Work to complete = Duplicate the rows below, from the line containing "Expand the user" through the line containing "Looking at the screenshot, I should click(x=394, y=129).", and reproduce only that stretch verbatim.

Recorded data =
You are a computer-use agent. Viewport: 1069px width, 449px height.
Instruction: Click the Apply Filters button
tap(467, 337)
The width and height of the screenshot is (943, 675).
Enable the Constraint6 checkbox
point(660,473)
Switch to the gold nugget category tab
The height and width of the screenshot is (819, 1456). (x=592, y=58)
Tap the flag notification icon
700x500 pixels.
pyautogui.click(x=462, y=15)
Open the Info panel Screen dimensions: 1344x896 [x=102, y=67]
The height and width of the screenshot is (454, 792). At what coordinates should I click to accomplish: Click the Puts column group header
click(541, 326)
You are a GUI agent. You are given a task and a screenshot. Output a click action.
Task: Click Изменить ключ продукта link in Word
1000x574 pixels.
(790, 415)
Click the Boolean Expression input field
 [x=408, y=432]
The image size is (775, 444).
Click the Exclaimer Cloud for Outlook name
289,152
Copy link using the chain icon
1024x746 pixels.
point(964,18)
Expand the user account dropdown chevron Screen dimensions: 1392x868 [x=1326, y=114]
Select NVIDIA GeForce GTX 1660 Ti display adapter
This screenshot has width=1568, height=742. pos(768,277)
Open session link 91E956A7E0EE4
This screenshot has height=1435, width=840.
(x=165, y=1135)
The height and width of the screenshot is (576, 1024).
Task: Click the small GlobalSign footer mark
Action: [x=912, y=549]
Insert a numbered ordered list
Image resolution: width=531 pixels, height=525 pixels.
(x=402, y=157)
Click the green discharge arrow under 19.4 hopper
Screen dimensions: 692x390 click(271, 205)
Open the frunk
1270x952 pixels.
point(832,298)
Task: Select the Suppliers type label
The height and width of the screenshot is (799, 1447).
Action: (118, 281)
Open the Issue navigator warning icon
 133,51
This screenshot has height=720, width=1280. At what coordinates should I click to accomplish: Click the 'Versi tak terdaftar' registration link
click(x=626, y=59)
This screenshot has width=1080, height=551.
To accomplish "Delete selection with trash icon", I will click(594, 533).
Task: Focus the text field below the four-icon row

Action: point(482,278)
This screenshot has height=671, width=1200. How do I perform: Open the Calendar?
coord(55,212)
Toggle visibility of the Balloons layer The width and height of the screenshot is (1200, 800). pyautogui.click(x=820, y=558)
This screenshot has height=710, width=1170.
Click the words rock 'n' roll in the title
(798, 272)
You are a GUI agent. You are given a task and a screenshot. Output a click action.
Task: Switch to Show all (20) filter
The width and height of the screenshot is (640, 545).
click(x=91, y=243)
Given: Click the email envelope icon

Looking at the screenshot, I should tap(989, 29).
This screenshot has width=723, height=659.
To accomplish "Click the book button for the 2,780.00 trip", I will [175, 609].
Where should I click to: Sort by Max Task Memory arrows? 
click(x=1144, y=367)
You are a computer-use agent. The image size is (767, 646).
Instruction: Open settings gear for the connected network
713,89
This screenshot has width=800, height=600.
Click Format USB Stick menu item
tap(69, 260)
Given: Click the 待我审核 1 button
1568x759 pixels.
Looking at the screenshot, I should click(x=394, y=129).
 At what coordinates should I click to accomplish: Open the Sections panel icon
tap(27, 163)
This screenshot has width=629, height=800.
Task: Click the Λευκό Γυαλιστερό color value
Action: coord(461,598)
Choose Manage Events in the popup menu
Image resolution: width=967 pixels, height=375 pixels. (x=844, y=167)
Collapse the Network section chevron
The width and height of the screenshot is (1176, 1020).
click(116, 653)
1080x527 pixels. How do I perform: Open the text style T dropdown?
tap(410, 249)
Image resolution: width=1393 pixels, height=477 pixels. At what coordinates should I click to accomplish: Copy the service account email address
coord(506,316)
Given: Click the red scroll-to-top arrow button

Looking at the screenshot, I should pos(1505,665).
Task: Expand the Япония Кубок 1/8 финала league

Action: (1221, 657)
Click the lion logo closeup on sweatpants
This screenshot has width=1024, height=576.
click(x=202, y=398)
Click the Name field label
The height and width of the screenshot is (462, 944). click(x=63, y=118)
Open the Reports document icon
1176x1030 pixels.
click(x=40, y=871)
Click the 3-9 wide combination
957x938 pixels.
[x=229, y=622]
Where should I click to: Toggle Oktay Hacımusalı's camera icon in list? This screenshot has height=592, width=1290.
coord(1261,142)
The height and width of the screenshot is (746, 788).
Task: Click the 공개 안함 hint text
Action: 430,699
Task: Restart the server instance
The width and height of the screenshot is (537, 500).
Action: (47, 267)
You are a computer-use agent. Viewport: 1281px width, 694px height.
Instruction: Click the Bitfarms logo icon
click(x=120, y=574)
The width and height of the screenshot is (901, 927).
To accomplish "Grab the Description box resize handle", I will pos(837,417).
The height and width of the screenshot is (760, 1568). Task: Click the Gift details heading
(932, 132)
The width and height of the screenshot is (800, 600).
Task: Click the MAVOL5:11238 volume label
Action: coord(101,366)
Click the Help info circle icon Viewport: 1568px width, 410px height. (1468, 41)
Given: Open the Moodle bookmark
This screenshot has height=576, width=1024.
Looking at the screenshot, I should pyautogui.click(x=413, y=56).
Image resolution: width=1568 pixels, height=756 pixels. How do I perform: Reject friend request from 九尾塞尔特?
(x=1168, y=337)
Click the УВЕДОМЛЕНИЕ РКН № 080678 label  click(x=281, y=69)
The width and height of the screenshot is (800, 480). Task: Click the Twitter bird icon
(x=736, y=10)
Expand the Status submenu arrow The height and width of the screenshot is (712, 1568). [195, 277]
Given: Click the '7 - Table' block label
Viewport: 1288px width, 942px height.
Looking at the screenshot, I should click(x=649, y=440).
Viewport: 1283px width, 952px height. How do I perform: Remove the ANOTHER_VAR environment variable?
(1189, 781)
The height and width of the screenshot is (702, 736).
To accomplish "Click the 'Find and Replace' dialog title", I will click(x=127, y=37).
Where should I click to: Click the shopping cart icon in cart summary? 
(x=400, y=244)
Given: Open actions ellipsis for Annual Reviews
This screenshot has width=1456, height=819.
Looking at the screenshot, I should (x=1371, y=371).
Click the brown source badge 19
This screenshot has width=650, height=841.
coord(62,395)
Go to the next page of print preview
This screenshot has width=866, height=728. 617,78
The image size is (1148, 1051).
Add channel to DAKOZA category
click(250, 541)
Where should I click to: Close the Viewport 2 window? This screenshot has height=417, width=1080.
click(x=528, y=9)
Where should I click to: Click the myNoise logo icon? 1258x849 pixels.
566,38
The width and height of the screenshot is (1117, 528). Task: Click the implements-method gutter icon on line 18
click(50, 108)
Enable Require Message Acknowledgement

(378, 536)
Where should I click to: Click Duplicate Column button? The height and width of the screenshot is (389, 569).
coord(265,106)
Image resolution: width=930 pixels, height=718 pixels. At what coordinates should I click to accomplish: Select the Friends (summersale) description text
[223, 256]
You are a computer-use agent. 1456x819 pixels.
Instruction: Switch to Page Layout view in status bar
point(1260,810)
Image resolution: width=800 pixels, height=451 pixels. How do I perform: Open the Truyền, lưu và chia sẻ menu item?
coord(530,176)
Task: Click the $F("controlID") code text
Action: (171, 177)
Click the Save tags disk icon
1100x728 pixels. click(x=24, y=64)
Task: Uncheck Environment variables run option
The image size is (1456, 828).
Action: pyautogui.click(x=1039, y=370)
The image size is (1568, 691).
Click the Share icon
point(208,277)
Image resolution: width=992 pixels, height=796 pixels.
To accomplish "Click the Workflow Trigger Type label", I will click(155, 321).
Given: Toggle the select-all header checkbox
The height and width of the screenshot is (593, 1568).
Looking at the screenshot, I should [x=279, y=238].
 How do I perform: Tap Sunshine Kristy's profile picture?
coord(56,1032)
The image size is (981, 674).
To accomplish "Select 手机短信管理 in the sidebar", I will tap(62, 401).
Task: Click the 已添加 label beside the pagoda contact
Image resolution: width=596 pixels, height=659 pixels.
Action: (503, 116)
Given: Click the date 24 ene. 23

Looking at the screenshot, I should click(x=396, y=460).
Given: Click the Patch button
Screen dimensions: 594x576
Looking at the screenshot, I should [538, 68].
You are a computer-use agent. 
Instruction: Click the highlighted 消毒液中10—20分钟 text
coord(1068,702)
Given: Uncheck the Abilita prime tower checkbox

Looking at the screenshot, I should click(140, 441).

Task result =
Expand the user account dropdown chevron Screen dimensions: 1392x868 [x=1326, y=114]
Select NVIDIA GeForce GTX 1660 Ti display adapter
This screenshot has width=1568, height=742. pos(768,277)
Open session link 91E956A7E0EE4
This screenshot has height=1435, width=840.
(x=165, y=1135)
The height and width of the screenshot is (576, 1024).
Task: Click the small GlobalSign footer mark
Action: [x=912, y=549]
Insert a numbered ordered list
Image resolution: width=531 pixels, height=525 pixels.
(x=402, y=157)
Click the green discharge arrow under 19.4 hopper
Screen dimensions: 692x390 click(271, 205)
Open the frunk
1270x952 pixels.
point(832,298)
Task: Select the Suppliers type label
The height and width of the screenshot is (799, 1447).
Action: (118, 281)
Open the Issue navigator warning icon
 133,51
This screenshot has height=720, width=1280. At what coordinates should I click to accomplish: Click the 'Versi tak terdaftar' registration link
click(x=626, y=59)
This screenshot has width=1080, height=551.
To accomplish "Delete selection with trash icon", I will click(594, 533).
Task: Focus the text field below the four-icon row

Action: point(482,278)
This screenshot has height=671, width=1200. How do I perform: Open the Calendar?
coord(55,212)
Toggle visibility of the Balloons layer The width and height of the screenshot is (1200, 800). pyautogui.click(x=820, y=558)
This screenshot has height=710, width=1170.
Click the words rock 'n' roll in the title
(798, 272)
You are a GUI agent. You are given a task and a screenshot. Output a click action.
Task: Switch to Show all (20) filter
The width and height of the screenshot is (640, 545).
click(x=91, y=243)
Given: Click the email envelope icon

Looking at the screenshot, I should tap(989, 29).
This screenshot has width=723, height=659.
To accomplish "Click the book button for the 2,780.00 trip", I will [175, 609].
Where should I click to: Sort by Max Task Memory arrows? 
click(x=1144, y=367)
You are a computer-use agent. The image size is (767, 646).
Instruction: Open settings gear for the connected network
713,89
This screenshot has width=800, height=600.
Click Format USB Stick menu item
tap(69, 260)
Given: Click the 待我审核 1 button
1568x759 pixels.
Looking at the screenshot, I should click(x=394, y=129).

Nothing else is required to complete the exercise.